■ Brief: For each line below that holds the word "agent", make a copy.

■ Saved data entries:
- - -
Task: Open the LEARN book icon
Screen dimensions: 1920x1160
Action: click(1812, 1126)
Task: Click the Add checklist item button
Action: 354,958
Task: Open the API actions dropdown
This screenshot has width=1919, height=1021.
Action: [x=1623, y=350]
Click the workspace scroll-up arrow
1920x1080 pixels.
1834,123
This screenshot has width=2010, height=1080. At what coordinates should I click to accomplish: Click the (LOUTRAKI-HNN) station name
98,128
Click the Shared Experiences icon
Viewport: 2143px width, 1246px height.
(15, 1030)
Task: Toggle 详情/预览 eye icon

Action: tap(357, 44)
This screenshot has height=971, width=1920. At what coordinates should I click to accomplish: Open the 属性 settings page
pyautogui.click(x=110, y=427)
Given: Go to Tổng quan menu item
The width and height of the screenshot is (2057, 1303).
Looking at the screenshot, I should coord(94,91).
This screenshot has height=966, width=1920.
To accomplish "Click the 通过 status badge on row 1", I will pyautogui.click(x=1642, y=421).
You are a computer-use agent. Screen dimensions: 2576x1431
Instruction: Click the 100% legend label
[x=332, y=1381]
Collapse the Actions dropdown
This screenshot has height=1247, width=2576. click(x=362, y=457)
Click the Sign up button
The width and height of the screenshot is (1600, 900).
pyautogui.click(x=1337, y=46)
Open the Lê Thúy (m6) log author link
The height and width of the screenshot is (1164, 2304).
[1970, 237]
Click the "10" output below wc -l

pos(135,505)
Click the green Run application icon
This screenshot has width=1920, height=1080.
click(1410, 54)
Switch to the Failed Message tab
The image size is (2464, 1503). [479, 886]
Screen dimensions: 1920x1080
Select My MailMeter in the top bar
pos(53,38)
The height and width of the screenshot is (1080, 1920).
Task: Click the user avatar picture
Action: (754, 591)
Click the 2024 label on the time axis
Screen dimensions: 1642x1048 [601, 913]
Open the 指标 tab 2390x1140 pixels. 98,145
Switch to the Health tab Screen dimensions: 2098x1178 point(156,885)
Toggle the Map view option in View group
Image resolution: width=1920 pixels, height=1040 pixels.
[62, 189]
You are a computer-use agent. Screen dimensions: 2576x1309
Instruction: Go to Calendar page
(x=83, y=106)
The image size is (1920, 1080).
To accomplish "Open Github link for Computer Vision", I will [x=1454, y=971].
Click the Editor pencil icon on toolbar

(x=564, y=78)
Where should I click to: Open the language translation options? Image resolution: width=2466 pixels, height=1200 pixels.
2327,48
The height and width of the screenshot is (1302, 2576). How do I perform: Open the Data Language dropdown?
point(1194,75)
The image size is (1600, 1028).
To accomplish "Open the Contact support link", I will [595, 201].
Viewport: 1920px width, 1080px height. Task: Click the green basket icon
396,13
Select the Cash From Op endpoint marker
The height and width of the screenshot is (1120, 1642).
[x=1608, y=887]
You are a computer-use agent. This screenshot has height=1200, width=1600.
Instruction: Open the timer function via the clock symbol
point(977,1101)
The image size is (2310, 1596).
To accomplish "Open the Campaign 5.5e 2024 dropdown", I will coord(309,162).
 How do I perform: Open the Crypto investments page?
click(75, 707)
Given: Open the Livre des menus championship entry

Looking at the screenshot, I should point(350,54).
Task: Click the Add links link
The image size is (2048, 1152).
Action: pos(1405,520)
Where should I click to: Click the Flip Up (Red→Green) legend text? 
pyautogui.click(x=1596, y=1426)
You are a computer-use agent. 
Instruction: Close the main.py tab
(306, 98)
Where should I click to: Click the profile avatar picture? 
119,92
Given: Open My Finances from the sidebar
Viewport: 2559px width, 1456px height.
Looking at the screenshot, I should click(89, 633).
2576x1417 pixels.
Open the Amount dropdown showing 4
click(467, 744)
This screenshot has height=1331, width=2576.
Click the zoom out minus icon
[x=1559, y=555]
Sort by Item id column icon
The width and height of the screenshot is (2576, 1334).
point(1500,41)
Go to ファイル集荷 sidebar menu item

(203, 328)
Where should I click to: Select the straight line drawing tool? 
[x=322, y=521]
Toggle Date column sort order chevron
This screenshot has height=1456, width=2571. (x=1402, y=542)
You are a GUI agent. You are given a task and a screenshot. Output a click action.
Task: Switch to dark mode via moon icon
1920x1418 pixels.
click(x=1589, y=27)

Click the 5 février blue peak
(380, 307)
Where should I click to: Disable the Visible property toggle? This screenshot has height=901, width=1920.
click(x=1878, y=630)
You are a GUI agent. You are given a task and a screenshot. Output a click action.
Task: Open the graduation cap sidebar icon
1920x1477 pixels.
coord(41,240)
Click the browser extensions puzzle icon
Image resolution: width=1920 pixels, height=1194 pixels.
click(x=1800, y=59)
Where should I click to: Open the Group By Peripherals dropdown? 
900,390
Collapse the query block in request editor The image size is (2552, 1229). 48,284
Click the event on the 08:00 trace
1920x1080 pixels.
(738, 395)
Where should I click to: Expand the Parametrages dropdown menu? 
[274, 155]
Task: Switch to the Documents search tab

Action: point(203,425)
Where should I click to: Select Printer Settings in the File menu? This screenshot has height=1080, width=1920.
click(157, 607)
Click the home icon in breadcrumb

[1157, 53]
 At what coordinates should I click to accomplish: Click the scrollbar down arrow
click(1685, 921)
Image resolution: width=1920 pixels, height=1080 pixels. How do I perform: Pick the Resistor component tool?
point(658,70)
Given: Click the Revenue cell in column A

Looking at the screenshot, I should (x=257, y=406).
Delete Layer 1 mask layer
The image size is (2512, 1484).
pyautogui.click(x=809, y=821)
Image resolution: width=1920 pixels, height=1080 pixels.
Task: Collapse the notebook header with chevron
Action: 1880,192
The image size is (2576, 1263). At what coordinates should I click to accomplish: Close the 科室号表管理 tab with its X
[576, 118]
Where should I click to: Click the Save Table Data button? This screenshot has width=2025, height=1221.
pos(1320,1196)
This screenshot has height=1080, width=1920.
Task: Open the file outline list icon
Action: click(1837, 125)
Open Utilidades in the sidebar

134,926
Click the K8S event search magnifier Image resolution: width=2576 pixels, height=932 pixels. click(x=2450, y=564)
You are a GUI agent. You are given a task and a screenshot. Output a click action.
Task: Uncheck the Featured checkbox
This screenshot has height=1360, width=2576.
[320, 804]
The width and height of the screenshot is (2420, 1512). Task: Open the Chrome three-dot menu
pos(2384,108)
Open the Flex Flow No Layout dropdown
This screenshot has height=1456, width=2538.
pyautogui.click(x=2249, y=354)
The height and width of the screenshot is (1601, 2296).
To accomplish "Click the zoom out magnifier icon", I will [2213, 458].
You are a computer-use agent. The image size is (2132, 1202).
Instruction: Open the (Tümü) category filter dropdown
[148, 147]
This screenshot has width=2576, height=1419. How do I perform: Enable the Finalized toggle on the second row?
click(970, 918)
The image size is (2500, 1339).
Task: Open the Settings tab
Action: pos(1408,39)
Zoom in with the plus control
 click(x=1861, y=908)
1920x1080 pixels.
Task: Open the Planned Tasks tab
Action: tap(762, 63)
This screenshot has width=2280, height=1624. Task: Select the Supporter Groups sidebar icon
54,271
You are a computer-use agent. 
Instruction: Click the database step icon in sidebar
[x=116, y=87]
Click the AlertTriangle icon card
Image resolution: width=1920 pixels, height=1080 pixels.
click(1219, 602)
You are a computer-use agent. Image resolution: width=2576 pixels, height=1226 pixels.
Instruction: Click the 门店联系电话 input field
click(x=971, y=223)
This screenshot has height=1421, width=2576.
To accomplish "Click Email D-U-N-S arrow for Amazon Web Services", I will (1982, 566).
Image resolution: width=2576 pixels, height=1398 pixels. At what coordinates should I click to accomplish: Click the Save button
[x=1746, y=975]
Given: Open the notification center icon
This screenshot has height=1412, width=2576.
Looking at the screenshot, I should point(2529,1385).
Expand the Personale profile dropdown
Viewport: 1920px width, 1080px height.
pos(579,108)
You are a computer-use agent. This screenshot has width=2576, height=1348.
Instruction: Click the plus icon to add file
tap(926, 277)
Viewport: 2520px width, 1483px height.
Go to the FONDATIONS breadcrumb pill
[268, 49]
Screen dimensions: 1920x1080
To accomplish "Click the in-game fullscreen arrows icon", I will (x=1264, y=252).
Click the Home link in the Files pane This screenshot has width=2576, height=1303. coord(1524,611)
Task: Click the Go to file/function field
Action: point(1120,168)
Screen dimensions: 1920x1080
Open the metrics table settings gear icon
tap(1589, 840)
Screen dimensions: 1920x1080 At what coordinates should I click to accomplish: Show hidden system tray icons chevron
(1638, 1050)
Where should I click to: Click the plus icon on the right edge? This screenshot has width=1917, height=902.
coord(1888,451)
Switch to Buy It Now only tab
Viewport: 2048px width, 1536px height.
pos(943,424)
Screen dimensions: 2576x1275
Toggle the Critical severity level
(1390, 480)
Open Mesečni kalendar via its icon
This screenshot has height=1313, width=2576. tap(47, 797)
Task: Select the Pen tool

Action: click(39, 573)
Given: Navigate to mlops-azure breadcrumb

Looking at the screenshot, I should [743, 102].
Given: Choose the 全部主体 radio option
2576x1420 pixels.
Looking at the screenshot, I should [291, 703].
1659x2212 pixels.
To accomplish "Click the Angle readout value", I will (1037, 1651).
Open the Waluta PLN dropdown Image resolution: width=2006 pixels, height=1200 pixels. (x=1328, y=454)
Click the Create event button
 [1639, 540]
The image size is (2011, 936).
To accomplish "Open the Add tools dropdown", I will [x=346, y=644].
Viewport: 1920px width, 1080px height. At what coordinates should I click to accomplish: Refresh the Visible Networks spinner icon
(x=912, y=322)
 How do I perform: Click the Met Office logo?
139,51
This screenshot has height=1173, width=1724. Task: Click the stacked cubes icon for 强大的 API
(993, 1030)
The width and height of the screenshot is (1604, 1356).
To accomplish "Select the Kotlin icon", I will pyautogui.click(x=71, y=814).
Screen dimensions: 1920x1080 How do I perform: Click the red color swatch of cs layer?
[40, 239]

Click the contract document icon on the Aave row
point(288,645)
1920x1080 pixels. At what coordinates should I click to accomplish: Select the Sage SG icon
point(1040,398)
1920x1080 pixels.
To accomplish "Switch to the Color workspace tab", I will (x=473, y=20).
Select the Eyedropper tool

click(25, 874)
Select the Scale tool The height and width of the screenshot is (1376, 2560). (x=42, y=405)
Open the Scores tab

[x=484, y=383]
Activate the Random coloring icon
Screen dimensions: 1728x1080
- - -
■ Answer box:
You are a computer-use agent. Screen dimensions: 2576x1431
You are a computer-use agent. Screen dimensions: 2576x1309
You are a computer-use agent. This screenshot has height=1200, width=1600.
You are a computer-use agent. 
You are a GUI agent. You are given a task and a screenshot. Output a click action.
You are a GUI agent. You are given a task and a screenshot. Output a click action.
You are a GUI agent. You are given a task and a screenshot. Output a click action.
You are a computer-use agent. The image size is (2132, 1202).
You are a computer-use agent. 
You are a computer-use agent. Image resolution: width=2576 pixels, height=1226 pixels.
You are a computer-use agent. This screenshot has width=2576, height=1348.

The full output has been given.